Nola Face: A Latina’s Life in the Big Easy 

By Brooke Champagne 

University of Georgia Press; 2024 

Paperback: $25.95 

Genre: Memoir in Essays 

Reviewed by Edward Journey 

 

Cover of NOLA FACE by Brooke Champagne. Title overlays map of New Orleans styled in navy, fuscia, and purple.In Nola Face, Brooke Champagne, Ecuadorian-French-Sicilian-American, conjures the intensity of a New Orleans upbringing in neighborhoods beyond the streetcar routes and tourist districts. Shock, sorrow, pain, joy, ecstasy, and hilarity co-exist in the space of a few short blocks and a few well-chosen sentences. Her family is introduced in its complexity and contradiction. In an early acknowledgment, Champagne writes, “Dad, if you’re reading this, you’ve reached way too far into the book.” It sounds like a dare to me. 

Nola Face is a series of wildly personal essays and observations that analyze and explore the many factors that make Champagne, who currently teaches in the MFA writing program at the University of Alabama, a unique and authentic voice from a family that practiced “a cursory, Mardi Gras type of Catholicism.” She may not have seen it all, but she’s seen a lot of it.  

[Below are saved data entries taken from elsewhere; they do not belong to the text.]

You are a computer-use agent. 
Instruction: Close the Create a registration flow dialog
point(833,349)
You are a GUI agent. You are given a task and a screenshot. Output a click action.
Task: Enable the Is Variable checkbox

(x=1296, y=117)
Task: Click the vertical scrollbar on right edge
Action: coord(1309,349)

Champagne examines her life as one of the younger Gen Xers, who “turned forty, appropriately, in the middle of a global pandemic.” She often drops the names of writers, philosophers, and theorists along the way. The longest essay is a rumination on the legacy of Lorena Bobbitt, who chopped off her abusive husband’s penis and became a pop culture landmark in the aftermath. While giving her pregnant sister a ride to an interview for a stripper job, Champagne ponders if “stripping is more about sexuality or capitalism.” The Dustbuster handheld vacuum cleaner becomes a marriage metaphor. She cites Roland Barthes as she examines her issues with The Giving Tree in general and its author, Shel Silverstein, in particular. She freely admits that she has a “blond problem.” 

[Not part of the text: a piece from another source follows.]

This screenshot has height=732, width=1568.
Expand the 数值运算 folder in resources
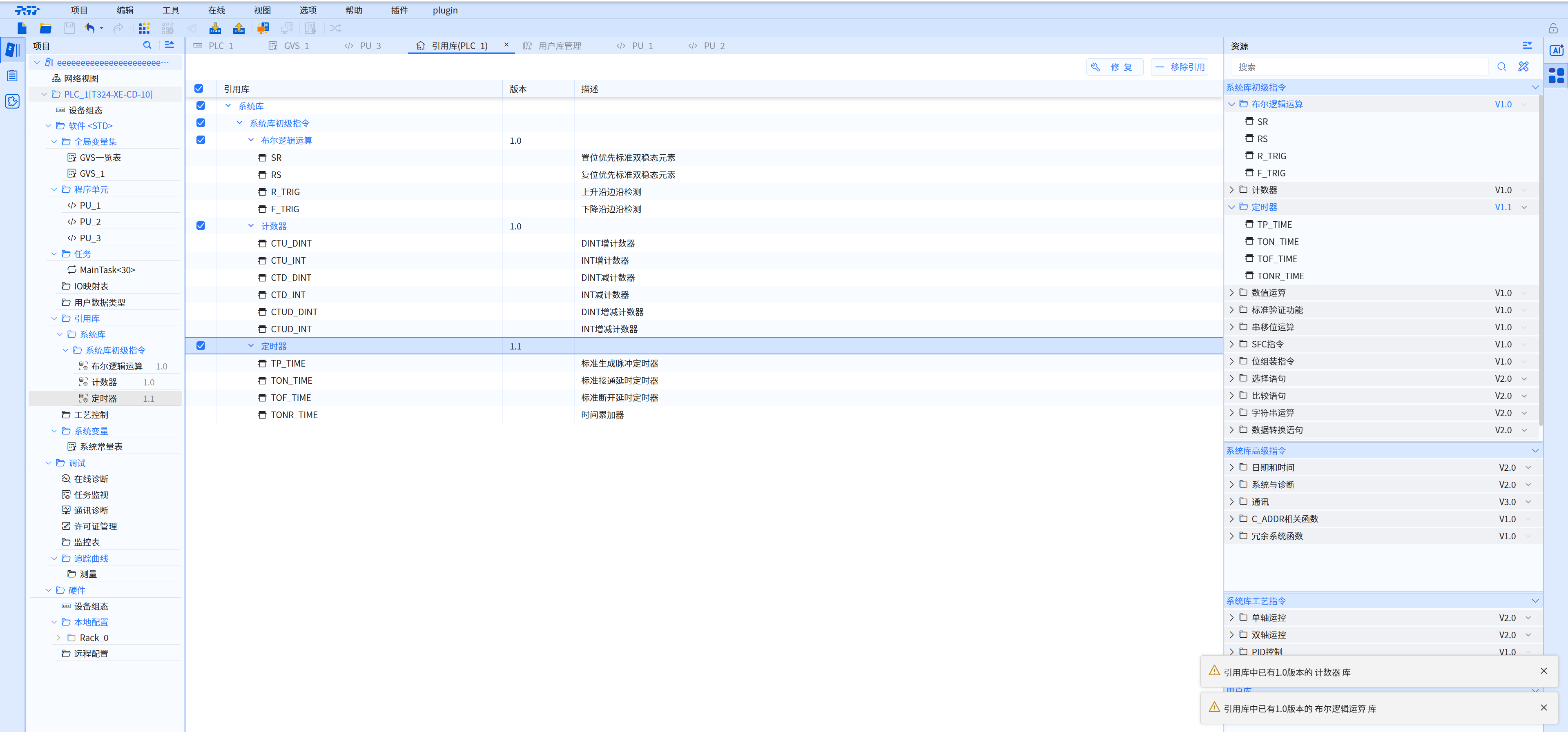(x=1232, y=293)
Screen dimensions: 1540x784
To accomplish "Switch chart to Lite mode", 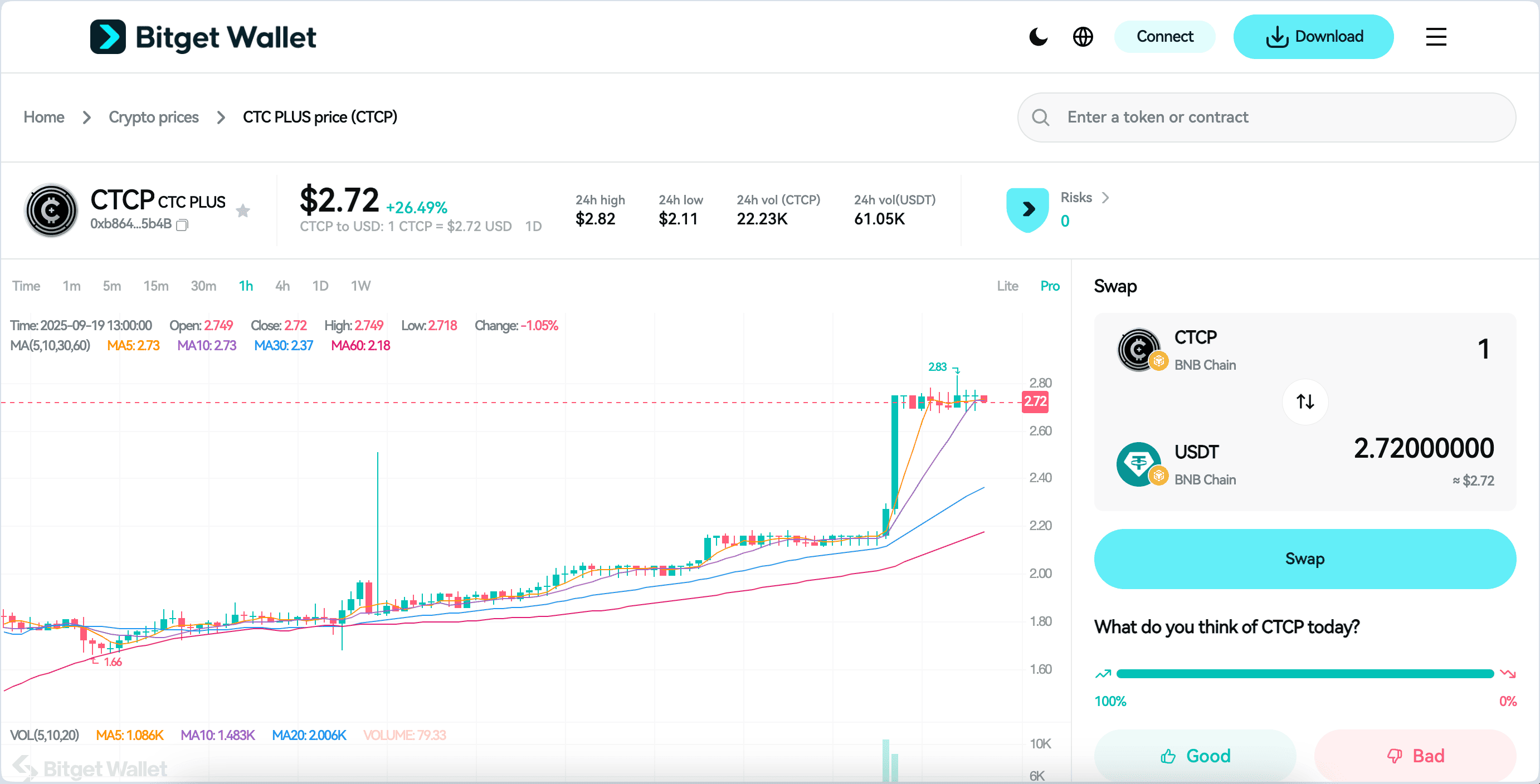I will coord(1007,286).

Many of the essays focus on Champagne’s abuela, Lala. Champagne is close to her grandmother, and their relationship is charming and disturbing. Champagne and Lala steal away in Lala’s red Dodge Charger in the middle of the night to get beignets in the French Quarter. As they pass the statue of Joan of Arc near the French Market, Lala vaguely remembers that “This girl fought a war for New Orleans a long time ago, … she also shaved her head.” Champagne observes that Lala “was my world” at home, although she often makes her cringe in public. Even so, Lala’s hold on her granddaughter is such that Brooke considers it a betrayal of her abuela to pray in English. 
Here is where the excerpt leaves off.